** start of EXTRACTED RECORDS **
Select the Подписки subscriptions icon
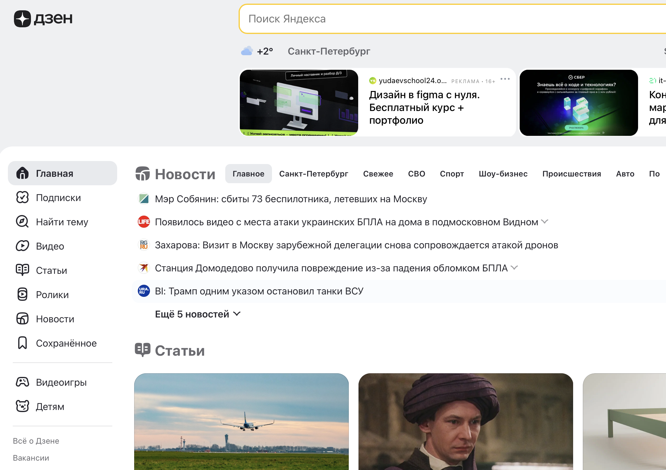 click(x=22, y=197)
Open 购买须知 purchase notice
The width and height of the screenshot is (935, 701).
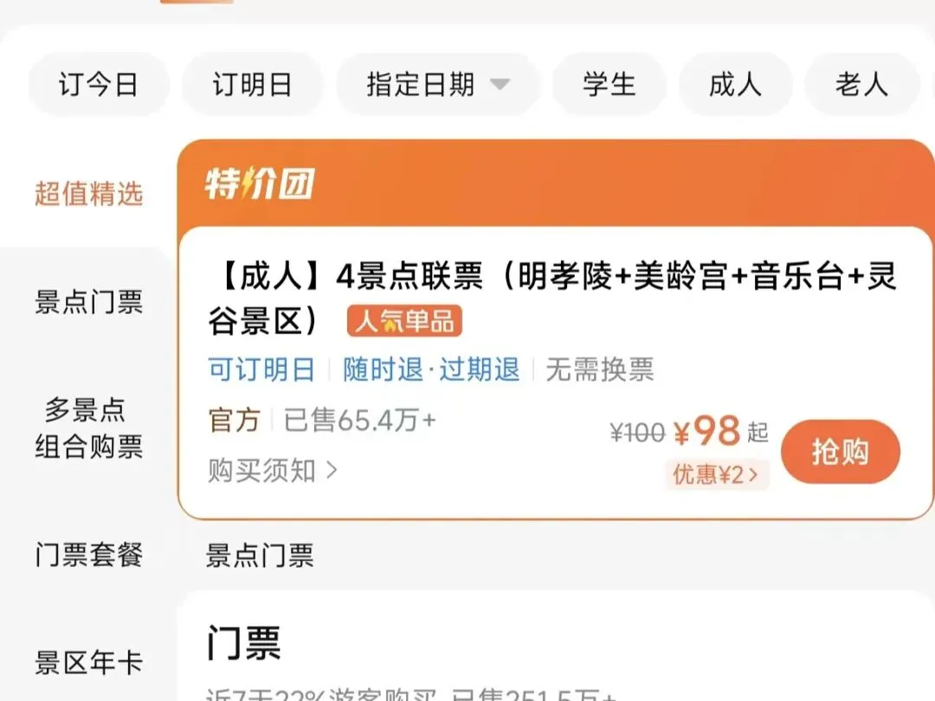coord(273,470)
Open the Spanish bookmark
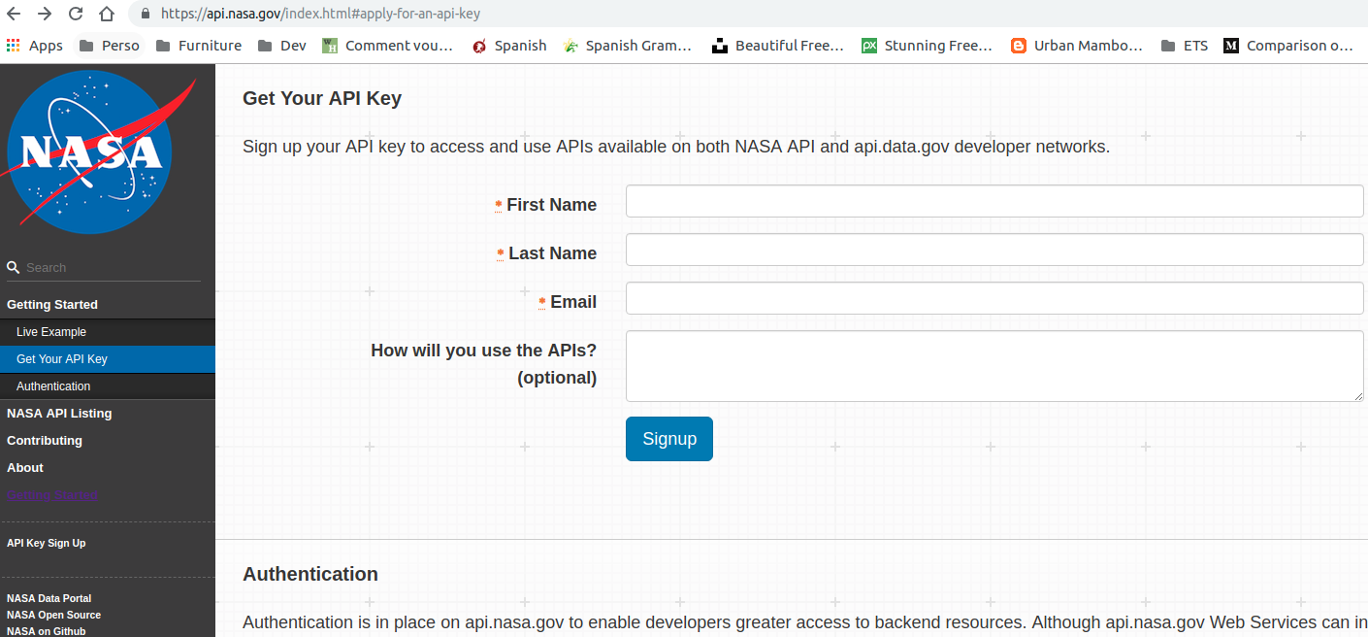 coord(509,46)
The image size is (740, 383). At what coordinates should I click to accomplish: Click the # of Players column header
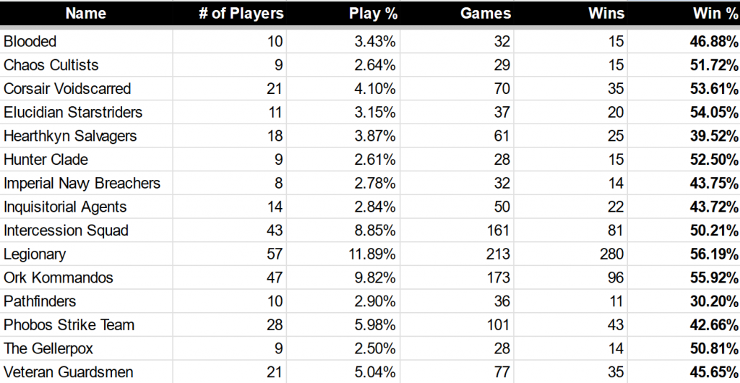coord(241,14)
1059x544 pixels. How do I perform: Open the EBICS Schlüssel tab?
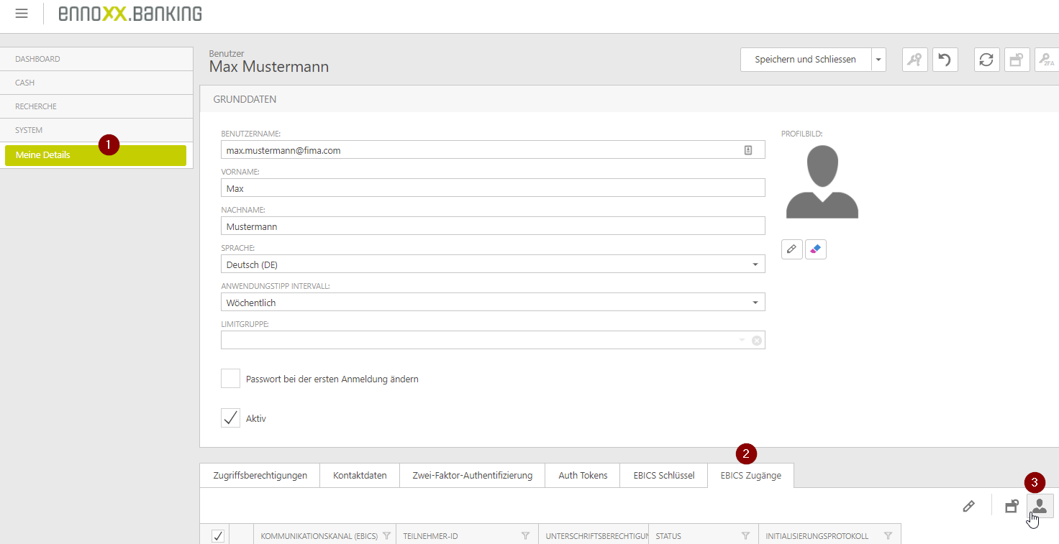pos(663,475)
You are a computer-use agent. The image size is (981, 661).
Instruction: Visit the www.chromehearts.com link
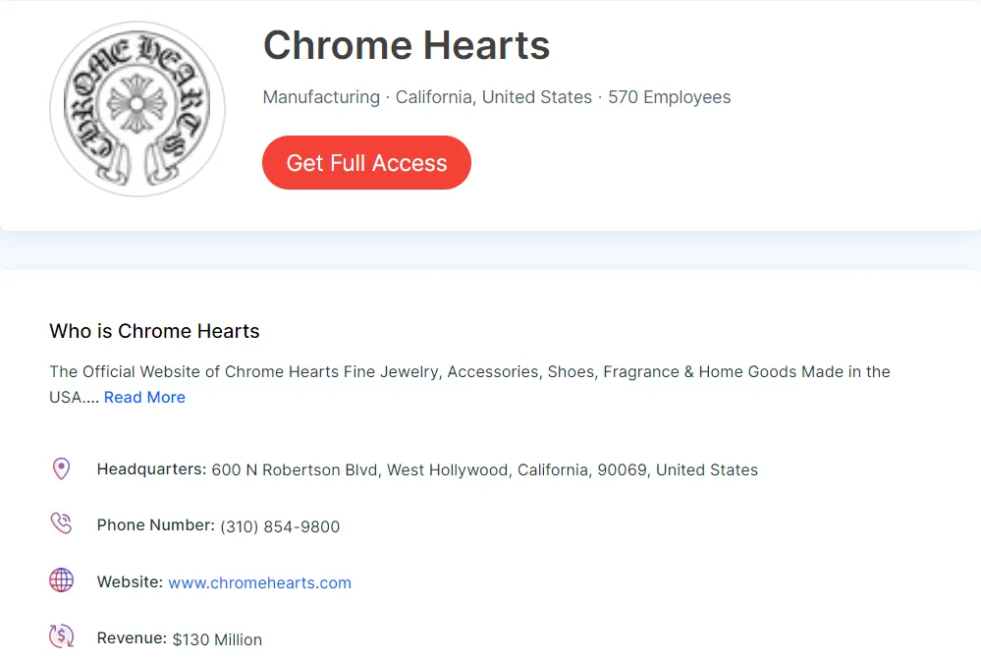(x=259, y=582)
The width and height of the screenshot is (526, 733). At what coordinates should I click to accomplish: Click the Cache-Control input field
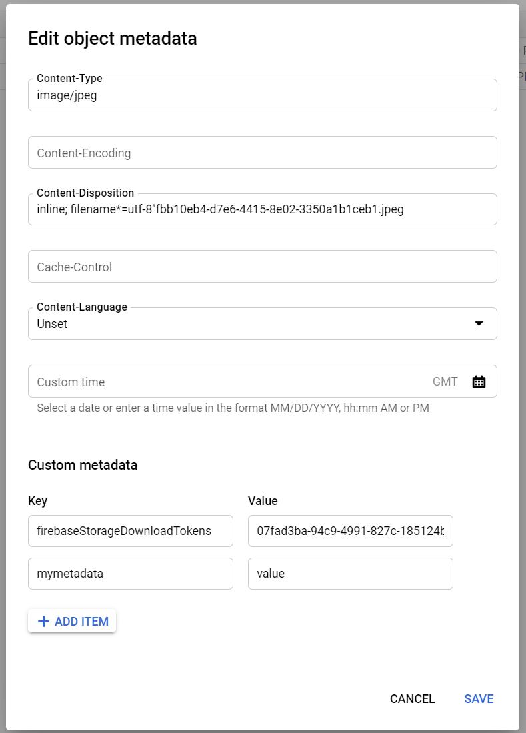pos(262,266)
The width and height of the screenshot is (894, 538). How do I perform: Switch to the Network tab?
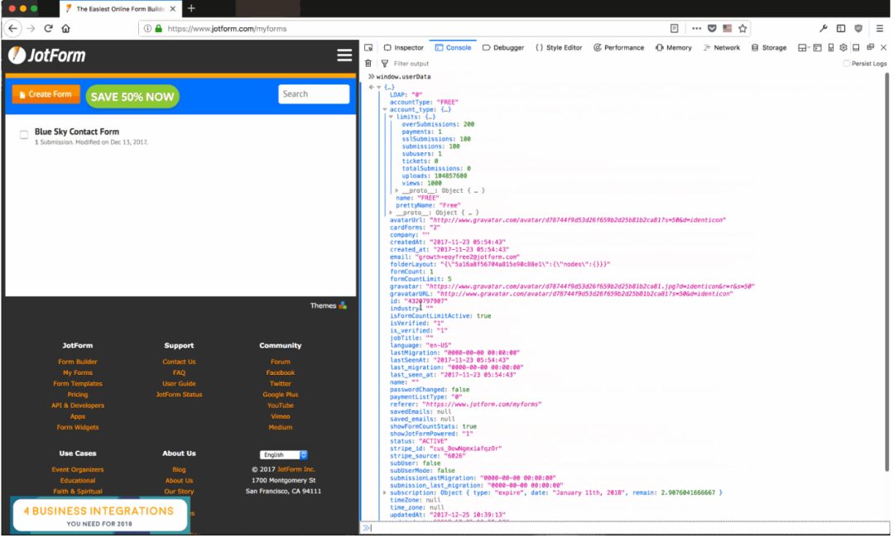[721, 48]
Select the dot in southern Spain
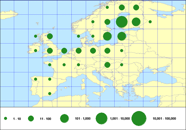This screenshot has height=130, width=186. point(50,94)
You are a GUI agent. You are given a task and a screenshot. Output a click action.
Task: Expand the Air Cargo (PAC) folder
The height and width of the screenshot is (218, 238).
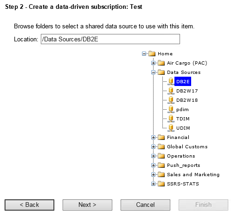153,63
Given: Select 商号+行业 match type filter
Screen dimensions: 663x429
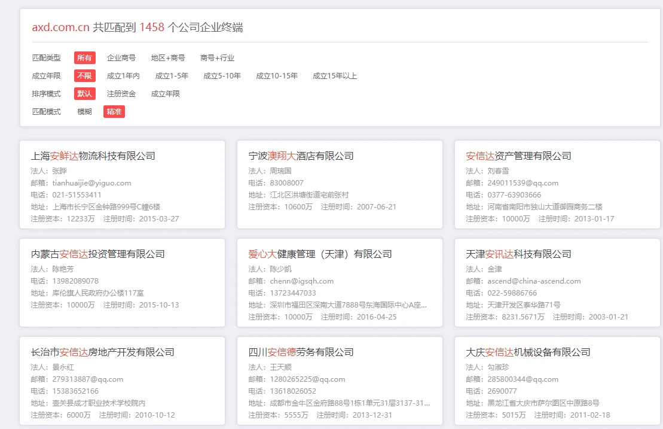Looking at the screenshot, I should pos(217,58).
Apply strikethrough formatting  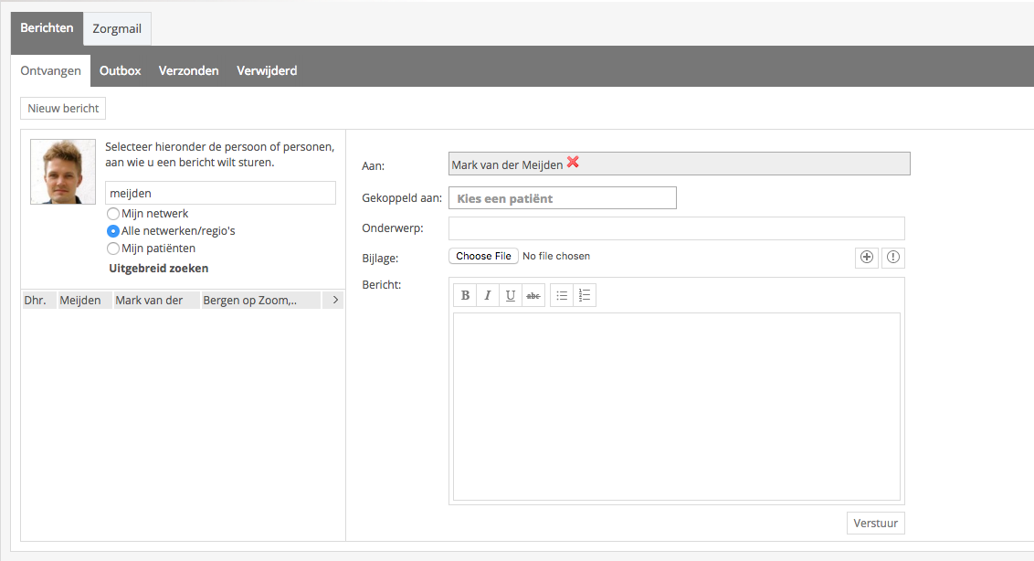(x=533, y=295)
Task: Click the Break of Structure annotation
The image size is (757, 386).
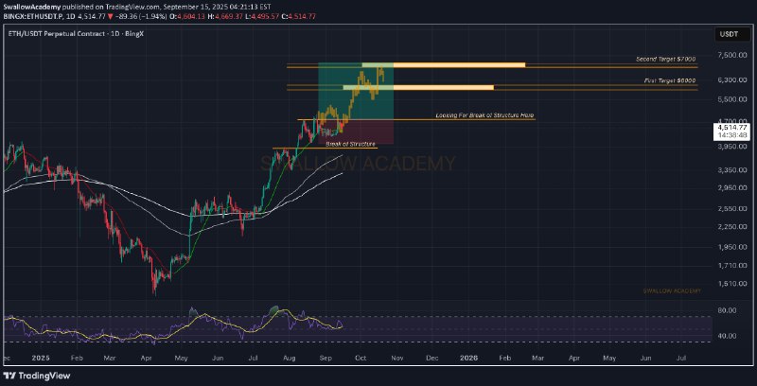Action: (x=343, y=144)
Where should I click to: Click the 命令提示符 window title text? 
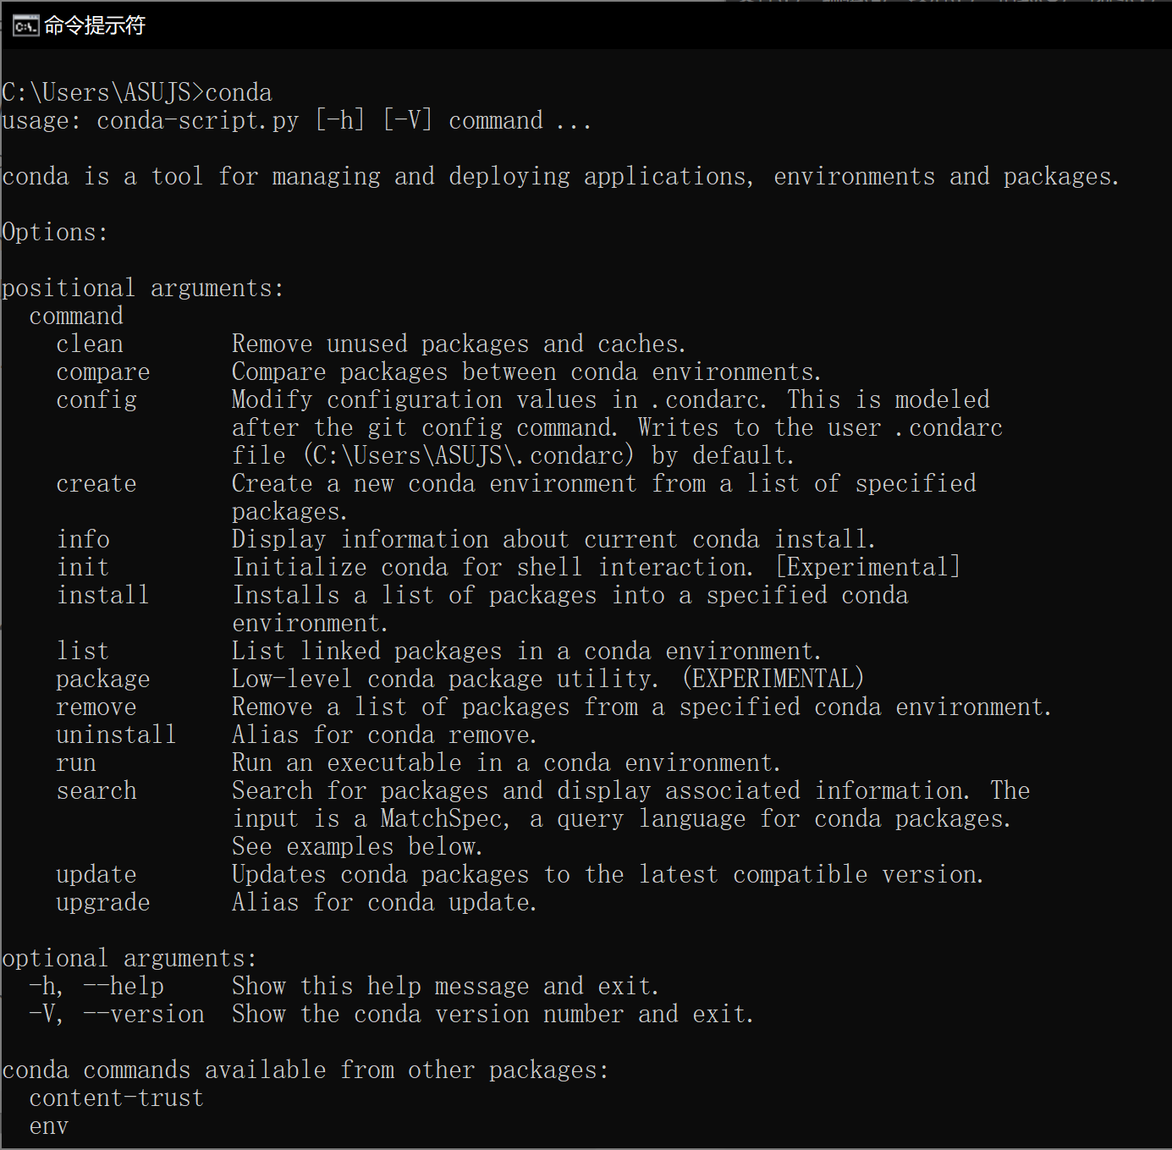click(95, 26)
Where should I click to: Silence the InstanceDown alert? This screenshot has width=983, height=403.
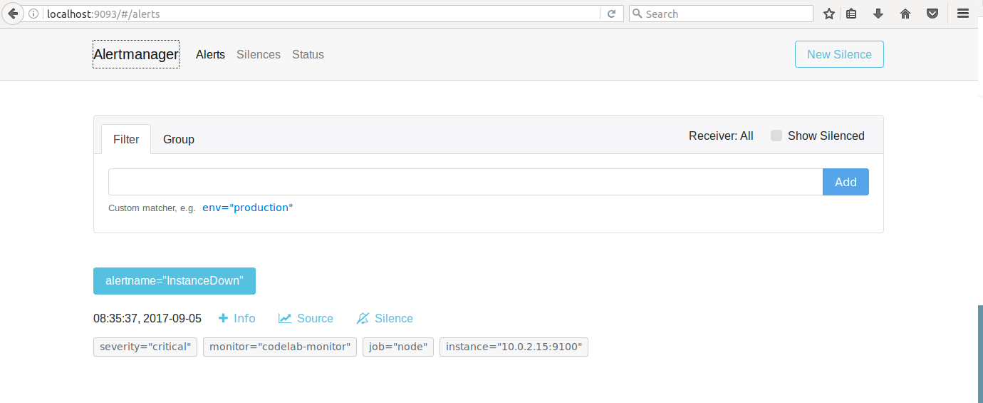point(385,318)
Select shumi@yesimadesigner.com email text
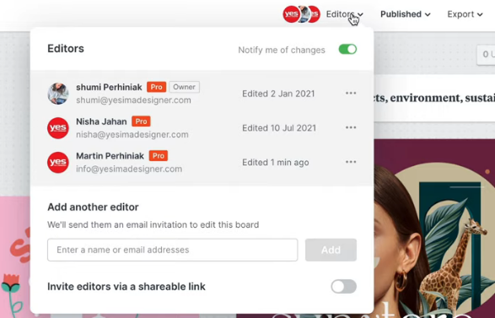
** end of EXTRACTED RECORDS **
REQUIREMENT →
Could you gather every line from the records above that contains the word "Where" and copy each one in full?

WRITTEN ANSWER →
Where should I click to: Click the 命令提示符 window title text? 
Where should I click to: Silence the InstanceDown alert? This screenshot has width=983, height=403.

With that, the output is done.